TV drama Killing Eve dominates this year’s Bafta nominations.
Phoebe Waller-Bridge’s drama, starring Jodie Comer as a psychopathic killer and Sandra Oh as an MI5 operative, has bagged 14 nominations for the TV awards.
Fellow BBC drama A Very English Scandal, about politician Jeremy Thorpe’s downfall, is also high in the nominations list with 12.
Ant and Dec have been nominated for best entertainment performance for Saturday Night Takeaway, despite Ant stepping down from presenting the show following his arrest for drink-driving.
The ITV show is also in the running for best entertainment programme, alongside Britain’s Got Talent, Strictly Come Dancing and Michael McIntyre’s Big Show, while X Factor has been snubbed.
BBC thriller Bodyguard has five nominations and is up for drama series, alongside Killing Eve, Save Me and Informer.
But Bodyguard star Richard Madden is not on the list for leading actor, while his co-star Keeley Hawes is up for best actress.
Instead, Benedict Cumberbatch is in the running for best actor for his role in Patrick Melrose, the Sky Atlantic drama which has six nominations.
Hugh Grant is nominated for A Very English Scandal, and Chance Perdomo (Killed By My Debt) and Lucian Msamati (Kiri) complete the list.
The best actress nominees are Killing Eve stars Oh and Comer, Hawes for Bodyguard and Ruth Wilson for Mrs Wilson.
Music documentary Bros: After The Screaming Stops is in the running for three gongs.
The Great British Bake Off, on Channel 4, is in the features category.
Bafta chairwoman Dame Pippa Harris praised Killing Eve for its “chutzpah” and the fact that it is “in memory, the highest number (of nominations) for a single show”.
She told the Press Association: “I think the two central performances, you can’t get away from the fact that Jodie and Sandra just burst on to people’s screens and we all just fell in love with them.
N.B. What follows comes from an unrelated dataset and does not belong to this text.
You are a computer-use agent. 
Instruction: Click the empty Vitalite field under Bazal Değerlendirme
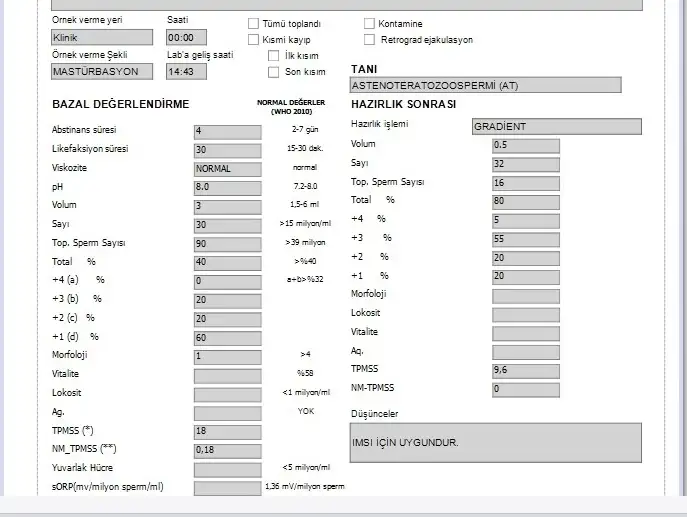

“But also the chutzpah of the show, the way it was directed, the way it was written, the blend of drama and high-octane thriller, with comedy, very black comedy of course, but with comedy. I think people watched it because they didn’t know what was going to happen next, they were going with all the twists and turns and (were) never sure where their sympathies should lie.”
Asked if she thought audiences found it refreshing to see a female protagonist being “bad”, she said: “I think that is still quite a rare thing to see on screen, we’re perfectly used to seeing men behaving badly on screen, killing people and being assassins, but it’s not something we’ve seen women do, or very rarely seen women do and I think people like that.”
BBC director of content Charlotte Moore said: “I’d like to congratulate all of today’s Bafta nominees.
“In an exceptionally strong year for the television industry we’re proud to be championing original British content and talent across every single genre.
“With our dramas garnering multiple nominations and a strong showing for our comedy, entertainment, sport and factual programmes it’s been a great year for the BBC’s programmes. A big thank you and congratulations to all the exceptional talent we work with.”
The Virgin Media British Academy Television Awards take place in London on May 12.